Yes folks.... The IR back again with the latest and greatest from Iraq... but in this case, Iraq takes a sideline. My dad, as those of you know, cashed in this past month, and truthfully, it's been a bitch for the ole Intrepid Reporter to have much to say... those who know me have been in shock, and many have emailed me asking "What the fuck?"... well I'm here to tell you, the verbal abuse I had was directly influenced by the Old Man, and in his passing, I just have had one hell of a time being able to write. Call it the "Death of my Muse/Father." Dad didn't teach me much to be honest...his athletic skills rated right up there with a retarded child in a wheelchair and the only things he ever really taught me how to do, as well as FedBro (my baby brother) was how to drive and shoot, and most improtantly, how to WRITE.

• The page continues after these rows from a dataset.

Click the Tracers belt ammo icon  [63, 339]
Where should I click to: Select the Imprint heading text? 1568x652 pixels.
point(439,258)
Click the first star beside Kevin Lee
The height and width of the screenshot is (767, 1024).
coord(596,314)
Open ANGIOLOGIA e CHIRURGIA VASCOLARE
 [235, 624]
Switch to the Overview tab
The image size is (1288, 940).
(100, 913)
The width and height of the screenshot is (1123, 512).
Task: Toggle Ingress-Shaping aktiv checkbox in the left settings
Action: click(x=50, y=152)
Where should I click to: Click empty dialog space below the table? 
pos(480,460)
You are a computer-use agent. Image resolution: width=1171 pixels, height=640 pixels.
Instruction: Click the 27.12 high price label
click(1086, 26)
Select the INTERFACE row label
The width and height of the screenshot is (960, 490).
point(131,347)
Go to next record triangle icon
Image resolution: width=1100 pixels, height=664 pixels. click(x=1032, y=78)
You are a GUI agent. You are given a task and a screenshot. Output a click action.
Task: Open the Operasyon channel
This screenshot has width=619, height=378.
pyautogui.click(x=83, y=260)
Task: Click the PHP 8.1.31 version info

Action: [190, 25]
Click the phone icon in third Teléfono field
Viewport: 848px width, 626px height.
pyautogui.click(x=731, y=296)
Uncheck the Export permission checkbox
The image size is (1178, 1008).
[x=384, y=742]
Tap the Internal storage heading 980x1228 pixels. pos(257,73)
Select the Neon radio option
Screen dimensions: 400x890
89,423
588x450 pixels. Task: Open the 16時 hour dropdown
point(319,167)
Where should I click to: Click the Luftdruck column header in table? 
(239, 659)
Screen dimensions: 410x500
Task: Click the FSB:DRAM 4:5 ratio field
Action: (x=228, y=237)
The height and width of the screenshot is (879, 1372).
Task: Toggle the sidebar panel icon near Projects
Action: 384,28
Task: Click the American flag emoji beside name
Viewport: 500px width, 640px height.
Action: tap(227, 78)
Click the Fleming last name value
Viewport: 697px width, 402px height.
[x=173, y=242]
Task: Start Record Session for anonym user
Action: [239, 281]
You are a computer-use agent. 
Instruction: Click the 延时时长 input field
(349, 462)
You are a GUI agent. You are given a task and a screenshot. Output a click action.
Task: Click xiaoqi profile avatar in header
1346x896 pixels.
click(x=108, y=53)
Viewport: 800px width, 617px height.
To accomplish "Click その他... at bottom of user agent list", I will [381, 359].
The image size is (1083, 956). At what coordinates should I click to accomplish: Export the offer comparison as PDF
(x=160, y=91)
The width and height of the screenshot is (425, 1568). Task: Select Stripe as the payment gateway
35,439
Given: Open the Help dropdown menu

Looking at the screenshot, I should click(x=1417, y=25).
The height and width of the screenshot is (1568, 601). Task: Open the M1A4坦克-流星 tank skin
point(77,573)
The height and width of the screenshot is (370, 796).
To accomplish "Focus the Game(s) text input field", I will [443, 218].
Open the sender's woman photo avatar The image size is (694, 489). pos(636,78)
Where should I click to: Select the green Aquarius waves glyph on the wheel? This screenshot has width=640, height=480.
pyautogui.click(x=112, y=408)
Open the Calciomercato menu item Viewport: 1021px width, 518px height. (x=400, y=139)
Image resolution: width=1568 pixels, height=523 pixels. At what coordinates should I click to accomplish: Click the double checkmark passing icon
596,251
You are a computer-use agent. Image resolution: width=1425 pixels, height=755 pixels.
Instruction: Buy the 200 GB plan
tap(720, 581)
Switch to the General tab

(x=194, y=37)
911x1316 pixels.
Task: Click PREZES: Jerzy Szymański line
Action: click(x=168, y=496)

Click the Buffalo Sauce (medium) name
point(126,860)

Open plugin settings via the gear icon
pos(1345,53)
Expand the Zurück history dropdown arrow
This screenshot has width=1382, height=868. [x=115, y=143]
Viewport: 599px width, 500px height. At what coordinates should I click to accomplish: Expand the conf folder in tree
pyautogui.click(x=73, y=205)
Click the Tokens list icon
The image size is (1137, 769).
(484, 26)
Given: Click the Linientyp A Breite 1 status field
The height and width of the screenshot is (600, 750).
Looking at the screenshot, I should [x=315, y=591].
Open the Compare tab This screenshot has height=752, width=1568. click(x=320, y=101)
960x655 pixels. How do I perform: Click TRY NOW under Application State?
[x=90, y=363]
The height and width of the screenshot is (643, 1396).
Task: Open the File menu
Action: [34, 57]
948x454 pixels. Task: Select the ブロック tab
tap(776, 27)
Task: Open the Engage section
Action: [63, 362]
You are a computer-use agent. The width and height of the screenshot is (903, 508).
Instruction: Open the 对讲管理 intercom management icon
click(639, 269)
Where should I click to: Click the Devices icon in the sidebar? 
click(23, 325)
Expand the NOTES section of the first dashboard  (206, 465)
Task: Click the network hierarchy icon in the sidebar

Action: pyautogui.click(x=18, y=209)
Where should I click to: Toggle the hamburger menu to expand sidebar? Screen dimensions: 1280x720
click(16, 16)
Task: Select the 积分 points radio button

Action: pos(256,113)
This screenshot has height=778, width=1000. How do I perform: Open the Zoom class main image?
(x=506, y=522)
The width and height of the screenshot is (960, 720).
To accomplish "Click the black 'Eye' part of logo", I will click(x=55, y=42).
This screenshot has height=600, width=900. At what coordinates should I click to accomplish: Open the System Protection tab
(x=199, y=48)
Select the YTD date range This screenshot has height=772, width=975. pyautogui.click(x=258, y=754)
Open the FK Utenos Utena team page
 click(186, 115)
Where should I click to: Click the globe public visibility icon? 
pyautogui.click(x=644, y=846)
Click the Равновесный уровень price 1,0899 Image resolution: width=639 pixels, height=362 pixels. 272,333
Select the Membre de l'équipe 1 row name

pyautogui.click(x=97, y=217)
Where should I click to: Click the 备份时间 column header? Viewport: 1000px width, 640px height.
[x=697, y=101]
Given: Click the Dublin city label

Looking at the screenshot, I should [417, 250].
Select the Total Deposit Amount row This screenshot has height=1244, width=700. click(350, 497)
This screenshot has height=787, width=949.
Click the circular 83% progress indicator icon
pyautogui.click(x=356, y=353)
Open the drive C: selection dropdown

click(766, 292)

Thusly, its a motherfucker to try and capture the moment, but thankfully due to lugubrious amounts of liquid mind lubricant (Smirnoff 100 proof) that I'm now capable of formulating a coherent thought. The title of this blog is "Rebel Rouser." This is a Duane Eddie classic rock song that, since the Old Man cashed, has been my 'monument' to him in that, as a child of the 50's, Dad LOVED Duane Eddie, and the music that was produced. Every time I start getting ripped, I play it, and hoist one for the Old Man, and hopefully, somehwhere, he's smiling, and if we're lucky, he's hoisting right along side of me.
The othe reason for this post, well... truthfully, one of the few things that was passed on to me, well, as stupid as it sounds, was his ability with a Zippo. Yep. The Old Man, being a child of the "smoking generation" was the ability to manipulate a Zippo Lighter like a fucking Ninja with Nunchucks. I was getting plastered about 15 minutes before this (truth being I'd been getting hammered all night) but the realization that I had my "Countries INC" lighter (Zippo, type one each) and was flipping it, whipping it, and generally doing what would be considered 'bar tricks' with it, whe it hit me, "Hey... here's another thing the Old Man taught me."
Once I realized it, it was like a ephiphani. Dad, being a "Doctor of Some Literary Rupute" (published in like 60 languages and 148 countries), that his true worth was more to me in his day-to-day things that, at the time, seemed minor, but now have a great impact. I'm a ninja master of the Zippo because of him. And it's something, being that my baby bro has never nor EVER will be a smoker, is sort of a 'secret club member' with him. I mean my baby bro ALWAY had cars with Dad, and I was barely a motorhead to say the least, but having this ONE thing that was shared to me, well Hell, its special. Iknow to those of you you who are out there say "So fucking what?", but to me, the ability to one-hand-snap-and-light has new meaning to me, and now, ya'll can look forward to more postings, as I think I've now buried the demons of the past behind me.